Thursday, July 21, 2011

Prohibition on Paying Interest on Demand Deposit Accounts Ends Today

The ban on banks paying interest on business checking accounts ended today.

Section 627 of the Dodd-Frank Act repealed the prohibition on banks paying interest on demand deposit accounts, which became effective one year after the enactment of the legislation.

When interest rates were higher, I regularly heard from bankers about credit unions paying interest on business checking accounts, as credit unions were never subject to this prohibition.

Banks now have the option of paying interest on demand deposit accounts.

This measure should help community banks compete with credit unions for business customers, especially once rates begin to rise.
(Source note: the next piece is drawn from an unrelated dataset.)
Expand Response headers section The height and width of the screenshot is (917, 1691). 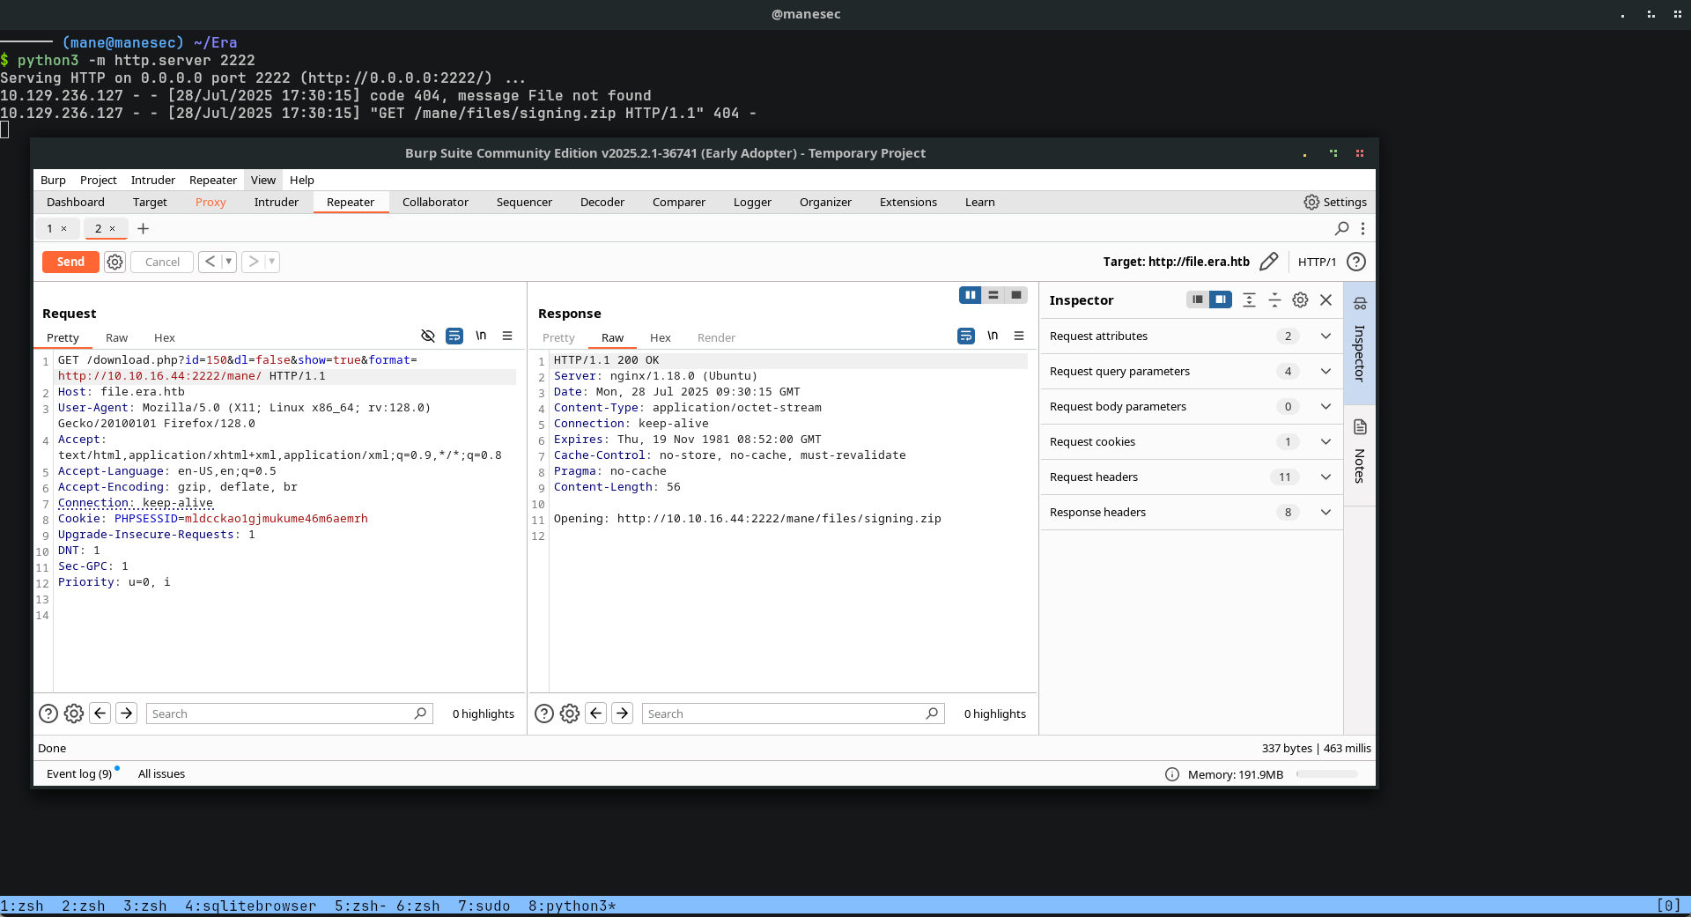(x=1325, y=512)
  1. This was not a competitive disadvantage for banks, it was an engine of massive profits.

  2. I noticed that almost every single comment letter from the community bankers was opposed to the repeal of Reg Q. This regulation ensured a steady supply of "free" deposits for the bank. In a rising rate environment, this is really going to hurt the community banks as they will have the choice of losing business customers to the MegaBanks or cutting even further into their tight interest margins to be able to complete.

    If virtually all of the community bank comments were opposed to the repeal of Reg Q, how can you cite this as a source of historical competitive advantage for credit unions? Why is this good news for community banks? Your logic seems questionable...

  3. Zachary:

    It will mean expenses for community banks will increase. This is why they are opposed to the repeal.
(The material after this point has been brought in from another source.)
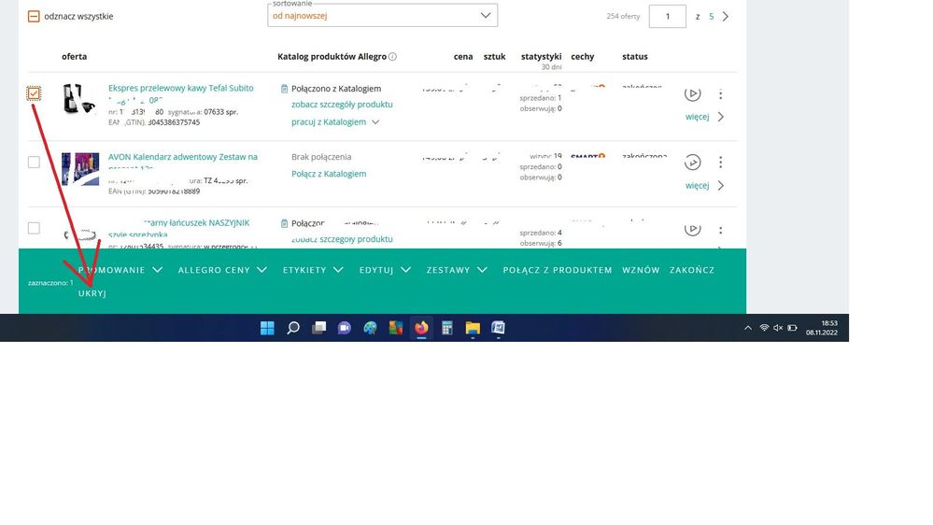This screenshot has width=933, height=525.
Task: Open the sorting dropdown 'od najnowszej'
Action: click(x=382, y=15)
    However, if community banks cannot pay interest on demand deposits while their competition can, ultimately community banks will lose the relationship.

  4. I'm sure you are well aware of the fact that the banking lobbies were pushing for the implementation of Reg Q 30 years ago when interest rates were high. Banks wanted to have the business deposits, but did not want to have the expense associated with paying all of that interest out (rates were very high throughout the 80's), so you pushed for the prohibition on paying interest. Credit unions simply insisted they should be able to retain the option of paying dividends to their small business members even though the law would allow banks to weasel out of this obligation.
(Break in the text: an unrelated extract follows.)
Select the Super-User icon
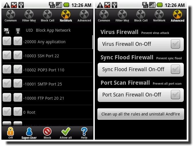This screenshot has height=146, width=193. pyautogui.click(x=29, y=132)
    Now you turn around and cite the provision your lobby pushed for as a source of competitive disadvantage. Seems a bit bipolar to me. It's what you all asked for! Then again, this might be a case of ABA induced amnesia.

    Community banks are upset because the real winners are going to be the MegaBanks, not community based institutions. MegaBanks will be in a better position to draw away profitable business accounts from everyone else and leave the scraps for community banks and credit unions to fight over.

    Its sad that the ABA really just represents the needs of Chase, BofA, Wells, and Citi.